**PASSAGE SHOWN**

Only the northern bank of the Quanza is subject to the Portuguese (with the exception of the town of Muxima), and the natives inhabiting it are greatly civilized and well behaved, and very civil. They are, of course, not industrious, the women cultivating the usual mandioca and other produce for food, and manufacturing palm-oil. A little tobacco is also cultivated by them, and the leaves when fully grown are gathered, and a string passed through the stem. This string of leaves is stretched round their huts to dry, and the large leaves thus hanging give them a curious appearance.
The first trips of the steamers caused the natives on either bank the most intense astonishment; they would race them along the banks, shouting and yelling; and when the steamers stopped at any place, crowds would flock round and come on board to stare at the machinery, which was universally pronounced to be a white man’s great “fetish.”
All natives are very fond of the “batuco” or dance, of which there are two kinds. The Ambriz blacks and those of the Congo country dance it in the following manner:—A ring is formed of the performers and spectators; “marimbas” are twanged and drums beaten vigorously, and all assembled clap their hands in time with the thumping of the drums, and shout a kind of chorus. The dancers, both men and women, jump with a yell into the ring, two or three at a time, and commence dancing. This consists almost exclusively of swaying the body about with only a slight movement of the feet, head, and arms, but at the same time the muscles of the shoulders, back, and hams, are violently twitched and convulsed. The greatest applause is given to those who can most strongly shake their flesh all over in this way It is difficult to do, and appears to require considerable practice, and seems very fatiguing, for in a few minutes the dancers are streaming with perspiration and retire for others to take their places, and so they will often continue for a whole night long, or in dark nights, as long as the great heap of dry grass that they have provided lasts—the illumination being obtained by burning wisps of this grass, two or three blacks generally having the care of
that part of the performance. The natives at these dances are dressed as usual in the ordinary waistcloth, the men arranging theirs so as to allow the ends to trail on the ground. There is nothing whatever indecent in them.
The “batuco” of the Bunda-speaking natives of Loanda and the interior is different. The ring of spectators and dancers, the illuminations, the “marimbas” and drums are the same, but only two performers jump into the ring at a time, a man and a girl or woman; they shuffle their feet with great rapidity, passing one another backwards and forwards, then retreat facing one another, and suddenly advancing, bring their stomachs together with a whack. They then retire, and another couple instantly take their places. This performance might be called somewhat indecent, but I do not believe that the natives attach the most remote idea of harm to the “batuco.”

**WHAT TO WORK ON**
a. From the Quanza passage, extract the lines from "Only the northern" to "a curious appearance.", copying them word for word.
b. For each statement, say whether it agrees with the Quanza passage, answering yes or no and quoting the words of the passage that decide it. (i) Tobacco leaves are dried by being strung around the huts. (ii) In the "batuco" of the Bunda-speaking natives, three or more performers enter the ring at once. (iii) The southern bank of the Quanza is subject to the Portuguese.

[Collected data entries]
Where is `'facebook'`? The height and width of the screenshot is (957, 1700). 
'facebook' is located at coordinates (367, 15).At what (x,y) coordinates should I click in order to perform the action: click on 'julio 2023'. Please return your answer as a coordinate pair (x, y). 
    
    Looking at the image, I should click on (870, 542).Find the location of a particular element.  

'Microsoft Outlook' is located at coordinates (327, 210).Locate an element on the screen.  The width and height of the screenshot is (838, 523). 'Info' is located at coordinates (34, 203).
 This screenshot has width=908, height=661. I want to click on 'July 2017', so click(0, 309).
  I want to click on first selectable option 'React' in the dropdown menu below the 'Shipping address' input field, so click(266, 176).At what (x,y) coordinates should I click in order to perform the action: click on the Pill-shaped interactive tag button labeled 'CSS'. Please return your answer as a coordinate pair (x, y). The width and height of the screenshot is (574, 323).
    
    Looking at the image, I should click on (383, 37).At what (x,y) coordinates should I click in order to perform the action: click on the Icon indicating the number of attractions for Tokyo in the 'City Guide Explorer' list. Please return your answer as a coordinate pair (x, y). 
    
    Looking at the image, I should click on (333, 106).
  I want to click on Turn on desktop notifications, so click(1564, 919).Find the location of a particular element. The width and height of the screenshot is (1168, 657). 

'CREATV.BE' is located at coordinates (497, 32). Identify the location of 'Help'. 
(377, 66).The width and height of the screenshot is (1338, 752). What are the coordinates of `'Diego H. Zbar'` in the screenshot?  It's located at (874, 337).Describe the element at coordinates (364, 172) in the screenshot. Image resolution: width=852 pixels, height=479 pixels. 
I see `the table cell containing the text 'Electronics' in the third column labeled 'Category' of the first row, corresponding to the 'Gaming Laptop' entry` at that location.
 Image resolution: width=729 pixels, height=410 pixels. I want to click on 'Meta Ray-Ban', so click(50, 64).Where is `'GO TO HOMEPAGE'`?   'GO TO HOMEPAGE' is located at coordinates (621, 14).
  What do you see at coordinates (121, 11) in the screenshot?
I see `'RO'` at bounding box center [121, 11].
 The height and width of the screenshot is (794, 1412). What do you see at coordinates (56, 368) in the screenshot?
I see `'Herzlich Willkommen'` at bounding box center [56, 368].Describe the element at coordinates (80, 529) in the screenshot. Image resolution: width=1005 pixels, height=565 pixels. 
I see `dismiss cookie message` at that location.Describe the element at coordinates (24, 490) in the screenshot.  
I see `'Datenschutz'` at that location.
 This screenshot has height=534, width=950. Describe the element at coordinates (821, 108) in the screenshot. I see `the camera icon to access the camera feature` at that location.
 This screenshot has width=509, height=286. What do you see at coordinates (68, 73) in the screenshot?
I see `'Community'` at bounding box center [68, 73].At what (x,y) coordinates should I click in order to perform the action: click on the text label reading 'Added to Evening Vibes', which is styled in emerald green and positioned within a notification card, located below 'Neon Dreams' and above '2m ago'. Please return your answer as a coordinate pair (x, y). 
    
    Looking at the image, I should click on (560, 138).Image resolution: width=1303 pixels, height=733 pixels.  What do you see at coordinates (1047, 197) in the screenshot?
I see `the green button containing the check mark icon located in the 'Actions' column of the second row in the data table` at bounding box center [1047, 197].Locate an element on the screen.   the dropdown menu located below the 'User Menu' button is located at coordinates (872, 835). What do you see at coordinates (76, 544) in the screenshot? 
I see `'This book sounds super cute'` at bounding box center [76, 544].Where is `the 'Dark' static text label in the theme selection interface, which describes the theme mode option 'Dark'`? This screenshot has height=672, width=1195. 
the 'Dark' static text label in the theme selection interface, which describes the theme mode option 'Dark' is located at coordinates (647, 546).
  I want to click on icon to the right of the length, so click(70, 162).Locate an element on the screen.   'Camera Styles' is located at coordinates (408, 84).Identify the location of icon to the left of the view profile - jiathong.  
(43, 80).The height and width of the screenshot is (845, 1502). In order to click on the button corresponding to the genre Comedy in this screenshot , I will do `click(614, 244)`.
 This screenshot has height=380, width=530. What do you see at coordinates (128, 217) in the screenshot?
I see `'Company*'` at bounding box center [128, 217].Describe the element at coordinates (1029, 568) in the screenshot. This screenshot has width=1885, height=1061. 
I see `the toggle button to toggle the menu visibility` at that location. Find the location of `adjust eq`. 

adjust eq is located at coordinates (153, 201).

**ANSWERS TO THE EXERCISE**
a.
Only the northern bank of the Quanza is subject to the Portuguese (with the exception of the town of Muxima), and the natives inhabiting it are greatly civilized and well behaved, and very civil. They are, of course, not industrious, the women cultivating the usual mandioca and other produce for food, and manufacturing palm-oil. A little tobacco is also cultivated by them, and the leaves when fully grown are gathered, and a string passed through the stem. This string of leaves is stretched round their huts to dry, and the large leaves thus hanging give them a curious appearance.

b.
(i) Yes: "This string of leaves is stretched round their huts to dry"
(ii) No: "only two performers jump into the ring at a time, a man and a girl or woman"
(iii) No: "Only the northern bank of the Quanza is subject to the Portuguese"